Editorial Wednesday 17 Feburary 2021: The Hancock paradox
There is a not-good report out today from the self-identified think-tank 'Reform'.
I'm not linking to it because it's pretty poor and pointlessly sensationalist in parts, but it suggests that the NHS Referral To Treatment (RTT) waiting list will hit 10 million by this April.
This is not going to happen, as my HSJ colleague James Illman neatly summarises.
Things are indeed bad in waiting-list-land, and they had been getting progressively bad for years pre-Covid.
James is right to say this will take years to fix. He is also right that this problem is more likely to be fully apparent in April 2022.
James quotes waiting times expert Rob Findlay (a Gooroo on such matters), who goes as far as to tell us that he'll eat his kilt if this happens.
The smart money is on Rob's kilt remaining un-eaten by Easter.
Dull-witted hype comms
This leads me on to a reflection that dull-witted hype-comms such as Reform tried here, with a Big Scary Number, might be becoming less effective.
I certainly hope this is the case, because Reform press statements' references to how the NHS must 'never again become a National Covid Service' betray an embarrassingly poor sense both of taste and of political awareness.
Even in the original lockdown, the notion that the NHS became a 'National Covid Service' was not completely true.

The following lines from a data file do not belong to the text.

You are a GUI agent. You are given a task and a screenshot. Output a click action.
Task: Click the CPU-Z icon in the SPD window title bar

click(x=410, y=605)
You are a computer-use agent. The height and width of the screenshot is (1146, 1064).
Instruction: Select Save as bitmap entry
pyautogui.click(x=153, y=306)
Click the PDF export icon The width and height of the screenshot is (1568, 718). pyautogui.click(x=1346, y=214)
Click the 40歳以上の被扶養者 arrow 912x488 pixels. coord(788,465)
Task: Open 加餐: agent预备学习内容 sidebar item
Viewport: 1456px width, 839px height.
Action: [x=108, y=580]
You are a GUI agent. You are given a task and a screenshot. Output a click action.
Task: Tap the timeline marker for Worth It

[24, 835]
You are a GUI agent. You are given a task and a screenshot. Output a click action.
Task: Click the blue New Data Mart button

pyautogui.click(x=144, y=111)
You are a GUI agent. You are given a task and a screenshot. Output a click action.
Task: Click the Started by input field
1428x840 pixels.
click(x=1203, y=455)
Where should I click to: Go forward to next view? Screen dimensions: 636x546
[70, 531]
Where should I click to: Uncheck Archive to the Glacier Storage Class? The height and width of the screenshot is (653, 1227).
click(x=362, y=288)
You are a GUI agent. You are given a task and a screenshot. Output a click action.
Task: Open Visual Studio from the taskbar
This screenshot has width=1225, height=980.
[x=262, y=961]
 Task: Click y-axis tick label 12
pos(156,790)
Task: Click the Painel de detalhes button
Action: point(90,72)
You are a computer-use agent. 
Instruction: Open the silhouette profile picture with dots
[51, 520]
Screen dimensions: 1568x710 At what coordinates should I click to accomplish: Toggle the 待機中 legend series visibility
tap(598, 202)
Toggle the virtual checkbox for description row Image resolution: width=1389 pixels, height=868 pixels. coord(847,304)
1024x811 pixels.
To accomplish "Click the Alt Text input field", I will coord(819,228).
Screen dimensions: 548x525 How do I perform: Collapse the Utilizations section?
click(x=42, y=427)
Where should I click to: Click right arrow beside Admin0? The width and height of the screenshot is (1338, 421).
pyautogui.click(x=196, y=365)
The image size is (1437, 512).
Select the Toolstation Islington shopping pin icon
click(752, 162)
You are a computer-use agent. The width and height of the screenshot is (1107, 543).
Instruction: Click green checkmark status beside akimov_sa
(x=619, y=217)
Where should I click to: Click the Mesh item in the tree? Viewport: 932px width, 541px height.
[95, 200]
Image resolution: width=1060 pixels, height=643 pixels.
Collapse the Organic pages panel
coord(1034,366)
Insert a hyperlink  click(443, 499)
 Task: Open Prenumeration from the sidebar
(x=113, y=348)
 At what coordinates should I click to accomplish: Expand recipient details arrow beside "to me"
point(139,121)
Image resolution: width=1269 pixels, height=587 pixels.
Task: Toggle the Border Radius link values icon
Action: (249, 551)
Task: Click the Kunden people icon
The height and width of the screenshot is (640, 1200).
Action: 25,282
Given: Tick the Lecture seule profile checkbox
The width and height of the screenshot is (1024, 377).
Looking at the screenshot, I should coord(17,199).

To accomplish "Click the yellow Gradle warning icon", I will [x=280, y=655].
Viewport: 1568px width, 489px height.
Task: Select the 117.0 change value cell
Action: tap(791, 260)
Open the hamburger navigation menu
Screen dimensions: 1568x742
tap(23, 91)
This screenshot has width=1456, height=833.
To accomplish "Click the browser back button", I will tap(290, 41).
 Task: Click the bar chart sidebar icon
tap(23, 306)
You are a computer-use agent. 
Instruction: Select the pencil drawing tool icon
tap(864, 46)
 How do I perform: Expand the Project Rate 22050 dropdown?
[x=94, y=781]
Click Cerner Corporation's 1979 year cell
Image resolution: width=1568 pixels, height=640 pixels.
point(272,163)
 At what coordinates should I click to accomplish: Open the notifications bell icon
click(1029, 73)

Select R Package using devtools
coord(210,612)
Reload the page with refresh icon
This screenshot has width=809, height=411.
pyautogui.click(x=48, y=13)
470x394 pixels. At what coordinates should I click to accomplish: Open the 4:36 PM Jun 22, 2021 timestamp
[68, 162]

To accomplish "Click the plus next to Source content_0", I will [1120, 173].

It was substantially true of elective inpatient care for a short period for the first wave, and it then became true again in some locations in this latest one.
Primary care, in particular, made major and sustained efforts to continue offering services in the first wave, both online, by phone and in person.
By a 'National Covid Service', Reform presumably means that non-urgent elective cases were postponed and medically fit patients were discharged on 13 March. Yet these urgent routine NHS services were restarted on 27 April: it's in Reform's own timeline. That's six weeks.
Likewise, the NHS has made significant efforts to sustain as much non-Covid care as possible, even in the teeth of much higher infections and hospitalisations in the last ten weeks.
Looking at the timings, the data and the politics, it is hard not to conclude that blame should be put largely on the Government's September 2020 refusal to agree to the SAGE 'circuit breaker' lockdown, which contributed to a high level of ongoing background cases.
This higher community and acute caseload was then unleashed and compounded by the Government's much-publicised Christmas lifting of restrictions, compounded by the increased dominance of the more transmissible 'Kent' virus mutation, which went unchecked by Test And Trace's efforts.
As health economist Professor John Appleby noted at the end of January, "50% of all Covid-19 deaths in the UK have happened over the last two and a half months".
The peak of this current wave has been far higher than the first peak. And even now, as hospitals are getting back towards lower levels of pressure, more services are re-opening.
It is bizarre that this Reform report, given its focus on the absence of much take-up of private sector capacity bought up as a fallback, does not mention anaesthetists.
Treating acutely ill Covid19 patients in the surge ITUs required such significant numbers of anaesthetists that it was very clear they would not be available for extra work in private sector settings. The Royal College of Anaesthetists' Medical Workforce Census Report 2020 shows this very clearly.
The Hancock paradox
But the report did make me reflect again on the 'Hancock paradox': the Secretary For State For The Time Being's heroic assumption that the important answer to the many questions facing the NHS is "more Matt Hancock".
As I wrote for the BMJ, "those who plan to use this legislation for 'taking back control' might have been wise to think a bit harder. The NHS was under massive financial and performance pressure before covid-19 hit. The pressures of the past year have exacerbated all of those problems and left many staff exhausted: many are near, or have already reached, burnout.
"The key point about retaking responsibility for the NHS is that you retake responsibility for the NHS. It looks as though the health secretary will have to learn this the hard way".
The Government's new legislation is aiming to come into effect in April 2022, which observant reads have already spotted above seems likely to be when the full growth of waiting lists will be clear.
The Hancock paradox is that it seems like a good idea to The People's Partridge for him (or his successor) to explicitly take back responsibility (and thus blame) for the NHS and its performance just as waiting lists will be getting really, explicitly and un-ignorably bad.